In the current economic climate of high inflation and a cost of living crisis, the financial pressure felt by many students looks set to increase with the continued squeeze on landlords coupled with growing demand for accommodation likely to drive up competition for housing and force up rents.
In fact, according to figures from UK student landlord, Unite Group, the cost of student accommodation in university towns and cities is expected to rise by 5% in the 2023-2024 academic year alone, as waiting lists for accommodation reached record levels.
For parents with the ability to help their children get onto the property ladder, exploring options such as a Buy for University mortgage could not only help address the current problems of supply and demand, but it could also prove to be a fruitful investment and an ideal route to a way to help them achieve their homeownership aspirations.
A Buy for Uni mortgage works by allowing students to use the financial support of their parents to purchase a property, live in aforementioned property, and be in a position to rent out any spare rooms to fellow students to cover the cost of the mortgage. Meaning they may not have to pay a great deal of rent on less than great accommodation and that they will graduate from university as homeowners.
Borrowers can take out a mortgage for up to 100% of a property’s value provided a security of up to 20% is made as cash deposit or as a collateral charge against the value of their parent’s house. As the mortgage is taken out on a Joint Borrower Sole Proprietor (JBSP) basis, both the child and parents are responsible for the mortgage payments, but only the borrower is registered as the legal owner of the property.
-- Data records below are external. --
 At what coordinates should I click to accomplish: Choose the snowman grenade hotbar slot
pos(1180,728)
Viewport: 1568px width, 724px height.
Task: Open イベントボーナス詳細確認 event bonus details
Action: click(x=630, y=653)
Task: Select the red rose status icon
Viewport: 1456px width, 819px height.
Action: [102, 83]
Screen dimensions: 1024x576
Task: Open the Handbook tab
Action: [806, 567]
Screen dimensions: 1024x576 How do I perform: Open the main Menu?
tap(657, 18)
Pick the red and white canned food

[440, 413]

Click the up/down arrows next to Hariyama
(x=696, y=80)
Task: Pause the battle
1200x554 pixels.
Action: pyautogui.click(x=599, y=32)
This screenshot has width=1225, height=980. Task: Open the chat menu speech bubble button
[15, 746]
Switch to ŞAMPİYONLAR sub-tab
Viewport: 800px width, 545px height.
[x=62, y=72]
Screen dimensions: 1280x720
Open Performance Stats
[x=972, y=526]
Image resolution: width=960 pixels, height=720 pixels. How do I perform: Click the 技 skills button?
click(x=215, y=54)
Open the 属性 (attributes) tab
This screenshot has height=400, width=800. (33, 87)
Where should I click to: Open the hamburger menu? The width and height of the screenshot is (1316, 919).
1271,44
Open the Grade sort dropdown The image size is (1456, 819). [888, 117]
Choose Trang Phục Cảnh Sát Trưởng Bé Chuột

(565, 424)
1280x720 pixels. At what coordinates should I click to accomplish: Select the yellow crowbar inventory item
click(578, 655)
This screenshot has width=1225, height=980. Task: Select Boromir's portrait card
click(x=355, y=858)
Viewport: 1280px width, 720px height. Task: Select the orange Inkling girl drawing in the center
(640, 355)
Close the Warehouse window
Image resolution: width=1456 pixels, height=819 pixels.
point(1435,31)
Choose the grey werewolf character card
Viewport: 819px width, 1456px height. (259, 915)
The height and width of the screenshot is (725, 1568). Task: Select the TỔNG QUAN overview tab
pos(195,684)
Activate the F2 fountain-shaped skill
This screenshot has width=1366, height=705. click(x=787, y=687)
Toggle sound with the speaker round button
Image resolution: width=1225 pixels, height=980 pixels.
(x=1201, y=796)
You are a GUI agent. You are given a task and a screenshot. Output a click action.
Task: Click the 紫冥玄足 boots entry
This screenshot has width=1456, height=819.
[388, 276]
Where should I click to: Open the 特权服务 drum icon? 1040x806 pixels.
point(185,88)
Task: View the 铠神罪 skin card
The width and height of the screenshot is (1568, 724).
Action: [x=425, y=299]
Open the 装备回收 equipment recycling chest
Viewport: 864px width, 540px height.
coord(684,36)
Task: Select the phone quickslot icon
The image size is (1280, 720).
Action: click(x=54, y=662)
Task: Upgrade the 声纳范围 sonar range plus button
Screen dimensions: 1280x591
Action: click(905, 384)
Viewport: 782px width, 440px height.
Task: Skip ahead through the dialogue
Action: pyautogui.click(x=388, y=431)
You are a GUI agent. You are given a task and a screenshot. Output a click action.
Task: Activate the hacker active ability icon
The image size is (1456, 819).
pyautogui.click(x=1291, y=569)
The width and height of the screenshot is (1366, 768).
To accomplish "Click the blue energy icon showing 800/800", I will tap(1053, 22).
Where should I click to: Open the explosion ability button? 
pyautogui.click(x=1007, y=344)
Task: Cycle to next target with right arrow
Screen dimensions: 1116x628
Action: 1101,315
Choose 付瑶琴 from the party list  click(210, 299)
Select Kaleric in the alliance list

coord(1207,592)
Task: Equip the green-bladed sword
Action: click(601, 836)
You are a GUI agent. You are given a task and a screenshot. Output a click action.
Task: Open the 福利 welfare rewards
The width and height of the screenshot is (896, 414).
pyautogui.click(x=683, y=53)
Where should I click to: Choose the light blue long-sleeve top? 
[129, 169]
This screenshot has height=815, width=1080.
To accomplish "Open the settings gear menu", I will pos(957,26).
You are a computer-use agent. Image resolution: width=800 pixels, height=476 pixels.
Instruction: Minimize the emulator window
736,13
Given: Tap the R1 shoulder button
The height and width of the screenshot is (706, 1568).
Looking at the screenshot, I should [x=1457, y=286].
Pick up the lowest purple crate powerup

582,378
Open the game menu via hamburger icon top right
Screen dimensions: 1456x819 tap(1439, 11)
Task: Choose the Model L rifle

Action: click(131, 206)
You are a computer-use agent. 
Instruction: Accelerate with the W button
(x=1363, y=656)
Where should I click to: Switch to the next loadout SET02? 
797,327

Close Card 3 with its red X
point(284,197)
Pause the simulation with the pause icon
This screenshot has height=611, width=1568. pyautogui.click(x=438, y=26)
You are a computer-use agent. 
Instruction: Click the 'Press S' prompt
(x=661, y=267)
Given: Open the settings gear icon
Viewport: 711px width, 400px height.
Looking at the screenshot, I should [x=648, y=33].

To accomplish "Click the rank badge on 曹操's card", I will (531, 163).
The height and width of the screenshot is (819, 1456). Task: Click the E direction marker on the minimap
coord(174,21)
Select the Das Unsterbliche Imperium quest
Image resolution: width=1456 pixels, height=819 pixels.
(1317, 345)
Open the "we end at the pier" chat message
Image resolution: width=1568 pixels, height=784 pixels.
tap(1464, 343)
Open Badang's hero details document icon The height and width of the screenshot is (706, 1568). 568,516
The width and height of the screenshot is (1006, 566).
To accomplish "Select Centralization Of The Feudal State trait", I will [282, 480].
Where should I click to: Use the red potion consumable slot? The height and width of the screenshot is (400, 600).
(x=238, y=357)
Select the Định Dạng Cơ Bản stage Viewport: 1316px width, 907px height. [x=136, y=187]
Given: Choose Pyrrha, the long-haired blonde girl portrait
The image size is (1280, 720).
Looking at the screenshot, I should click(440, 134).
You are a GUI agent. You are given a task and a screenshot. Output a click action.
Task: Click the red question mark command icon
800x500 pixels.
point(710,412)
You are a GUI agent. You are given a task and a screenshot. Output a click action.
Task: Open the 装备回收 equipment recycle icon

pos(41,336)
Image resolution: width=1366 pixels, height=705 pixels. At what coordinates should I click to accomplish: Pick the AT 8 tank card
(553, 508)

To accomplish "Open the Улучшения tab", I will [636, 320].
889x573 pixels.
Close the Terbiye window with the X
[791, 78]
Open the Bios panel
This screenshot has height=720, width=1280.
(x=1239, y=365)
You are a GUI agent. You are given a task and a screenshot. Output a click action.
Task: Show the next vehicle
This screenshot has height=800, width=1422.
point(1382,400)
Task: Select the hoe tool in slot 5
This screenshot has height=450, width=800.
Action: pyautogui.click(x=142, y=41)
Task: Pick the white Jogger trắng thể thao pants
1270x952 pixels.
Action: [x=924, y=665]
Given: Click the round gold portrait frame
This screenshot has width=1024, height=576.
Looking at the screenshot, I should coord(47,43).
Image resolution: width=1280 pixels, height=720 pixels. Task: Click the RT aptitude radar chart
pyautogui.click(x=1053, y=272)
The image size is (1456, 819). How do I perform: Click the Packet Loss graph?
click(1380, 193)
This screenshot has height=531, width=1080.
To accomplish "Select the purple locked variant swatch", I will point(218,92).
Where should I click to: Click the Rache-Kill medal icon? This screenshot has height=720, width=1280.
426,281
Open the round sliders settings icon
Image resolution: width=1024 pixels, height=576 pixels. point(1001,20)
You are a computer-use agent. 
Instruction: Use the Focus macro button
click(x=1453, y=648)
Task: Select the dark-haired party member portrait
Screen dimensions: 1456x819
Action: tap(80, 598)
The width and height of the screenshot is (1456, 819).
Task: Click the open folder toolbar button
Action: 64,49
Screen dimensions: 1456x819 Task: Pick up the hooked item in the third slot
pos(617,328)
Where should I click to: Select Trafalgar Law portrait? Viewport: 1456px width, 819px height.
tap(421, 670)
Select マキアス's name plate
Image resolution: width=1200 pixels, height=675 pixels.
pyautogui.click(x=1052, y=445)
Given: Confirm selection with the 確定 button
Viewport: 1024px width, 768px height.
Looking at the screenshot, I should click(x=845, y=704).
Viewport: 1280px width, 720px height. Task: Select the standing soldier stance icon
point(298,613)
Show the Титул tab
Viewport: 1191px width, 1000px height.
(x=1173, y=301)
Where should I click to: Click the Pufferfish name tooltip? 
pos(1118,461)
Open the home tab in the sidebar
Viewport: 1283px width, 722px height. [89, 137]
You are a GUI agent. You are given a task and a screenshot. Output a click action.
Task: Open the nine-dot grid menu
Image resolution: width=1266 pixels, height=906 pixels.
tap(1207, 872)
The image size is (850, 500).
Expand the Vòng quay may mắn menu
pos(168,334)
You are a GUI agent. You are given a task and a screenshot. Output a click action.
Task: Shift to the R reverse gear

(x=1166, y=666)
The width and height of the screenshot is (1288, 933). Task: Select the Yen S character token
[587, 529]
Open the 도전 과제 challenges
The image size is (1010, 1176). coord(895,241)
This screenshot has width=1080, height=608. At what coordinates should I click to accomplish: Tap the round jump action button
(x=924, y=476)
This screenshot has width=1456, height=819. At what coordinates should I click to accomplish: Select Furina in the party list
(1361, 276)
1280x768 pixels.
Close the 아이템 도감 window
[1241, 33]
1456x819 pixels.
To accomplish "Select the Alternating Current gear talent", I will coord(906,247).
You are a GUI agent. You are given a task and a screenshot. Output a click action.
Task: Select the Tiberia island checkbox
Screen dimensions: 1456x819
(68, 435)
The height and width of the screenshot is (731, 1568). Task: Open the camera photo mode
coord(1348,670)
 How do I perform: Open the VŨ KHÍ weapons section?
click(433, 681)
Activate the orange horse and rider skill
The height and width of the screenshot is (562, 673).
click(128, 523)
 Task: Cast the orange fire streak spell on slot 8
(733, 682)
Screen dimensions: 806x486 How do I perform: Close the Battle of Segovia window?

The benefits of taking out a Buy for Uni mortgage can be clearly seen in a recent case study from Loughborough Building Society in which a 21-year-old medical student with three years remaining on his course, bought a three-bedroom property in Bristol for a purchase price of £302,500.
The borrower took out a 100% Buy for Uni mortgage with a 20% collateral charge on his father’s house, equivalent to £60,500.00. While the borrower is the legal owner, his 57-year-old father, who is also a doctor, will be listed on the mortgage as a JBSP.
The mortgage was taken out on a variable rate discount basis and has monthly repayments of £1,484.82, which the borrower plans to pay by renting out the two spare rooms at a rate of £600.00 each, leaving him responsible for the £284.82 shortfall.
Once the borrower graduates and is earning a salary, the collateral charge against his father’s property can be released and he can then remortgage onto a standard product, sell the property on the open market or rent it out to other students should he decide to move away.
As with all BTL investments, a Buy for Uni product is not for everyone, but with demand for rental property in university towns and cities high and rents even higher, it presents a viable solution for those parents who can afford to help their children out while also setting them on that all-elusive homeownership path.